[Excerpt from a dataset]
##########

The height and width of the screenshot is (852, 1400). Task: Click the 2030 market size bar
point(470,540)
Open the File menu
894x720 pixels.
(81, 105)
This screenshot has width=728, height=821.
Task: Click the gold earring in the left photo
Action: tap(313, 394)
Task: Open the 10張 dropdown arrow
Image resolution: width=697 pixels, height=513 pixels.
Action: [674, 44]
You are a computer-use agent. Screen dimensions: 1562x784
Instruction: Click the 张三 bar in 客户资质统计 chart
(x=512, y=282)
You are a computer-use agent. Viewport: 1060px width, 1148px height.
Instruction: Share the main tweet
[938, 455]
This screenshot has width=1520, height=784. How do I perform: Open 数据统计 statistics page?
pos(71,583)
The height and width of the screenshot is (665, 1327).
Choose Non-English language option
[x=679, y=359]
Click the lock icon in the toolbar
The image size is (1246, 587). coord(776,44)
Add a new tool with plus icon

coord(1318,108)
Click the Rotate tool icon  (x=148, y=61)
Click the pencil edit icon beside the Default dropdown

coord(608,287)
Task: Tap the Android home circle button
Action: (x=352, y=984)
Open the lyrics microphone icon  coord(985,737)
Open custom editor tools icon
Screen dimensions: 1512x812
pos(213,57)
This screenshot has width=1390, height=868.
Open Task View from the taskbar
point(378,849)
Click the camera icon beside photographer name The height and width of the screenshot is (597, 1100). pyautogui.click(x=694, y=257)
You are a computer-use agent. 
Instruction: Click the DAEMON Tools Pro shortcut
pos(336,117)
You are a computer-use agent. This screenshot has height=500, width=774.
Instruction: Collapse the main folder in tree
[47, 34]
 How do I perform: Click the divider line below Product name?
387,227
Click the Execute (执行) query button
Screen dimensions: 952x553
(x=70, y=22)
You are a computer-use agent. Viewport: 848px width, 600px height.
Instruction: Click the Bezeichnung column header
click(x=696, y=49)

##########

Repeat every line of the listing above word for word.

Solved problem:
The height and width of the screenshot is (852, 1400). Task: Click the 2030 market size bar
point(470,540)
Open the File menu
894x720 pixels.
(81, 105)
This screenshot has width=728, height=821.
Task: Click the gold earring in the left photo
Action: tap(313, 394)
Task: Open the 10張 dropdown arrow
Image resolution: width=697 pixels, height=513 pixels.
Action: [674, 44]
You are a computer-use agent. Screen dimensions: 1562x784
Instruction: Click the 张三 bar in 客户资质统计 chart
(x=512, y=282)
You are a computer-use agent. Viewport: 1060px width, 1148px height.
Instruction: Share the main tweet
[938, 455]
This screenshot has width=1520, height=784. How do I perform: Open 数据统计 statistics page?
pos(71,583)
The height and width of the screenshot is (665, 1327).
Choose Non-English language option
[x=679, y=359]
Click the lock icon in the toolbar
The image size is (1246, 587). coord(776,44)
Add a new tool with plus icon

coord(1318,108)
Click the Rotate tool icon  (x=148, y=61)
Click the pencil edit icon beside the Default dropdown

coord(608,287)
Task: Tap the Android home circle button
Action: (x=352, y=984)
Open the lyrics microphone icon  coord(985,737)
Open custom editor tools icon
Screen dimensions: 1512x812
pos(213,57)
This screenshot has width=1390, height=868.
Open Task View from the taskbar
point(378,849)
Click the camera icon beside photographer name The height and width of the screenshot is (597, 1100). pyautogui.click(x=694, y=257)
You are a computer-use agent. 
Instruction: Click the DAEMON Tools Pro shortcut
pos(336,117)
You are a computer-use agent. This screenshot has height=500, width=774.
Instruction: Collapse the main folder in tree
[47, 34]
 How do I perform: Click the divider line below Product name?
387,227
Click the Execute (执行) query button
Screen dimensions: 952x553
(x=70, y=22)
You are a computer-use agent. Viewport: 848px width, 600px height.
Instruction: Click the Bezeichnung column header
click(x=696, y=49)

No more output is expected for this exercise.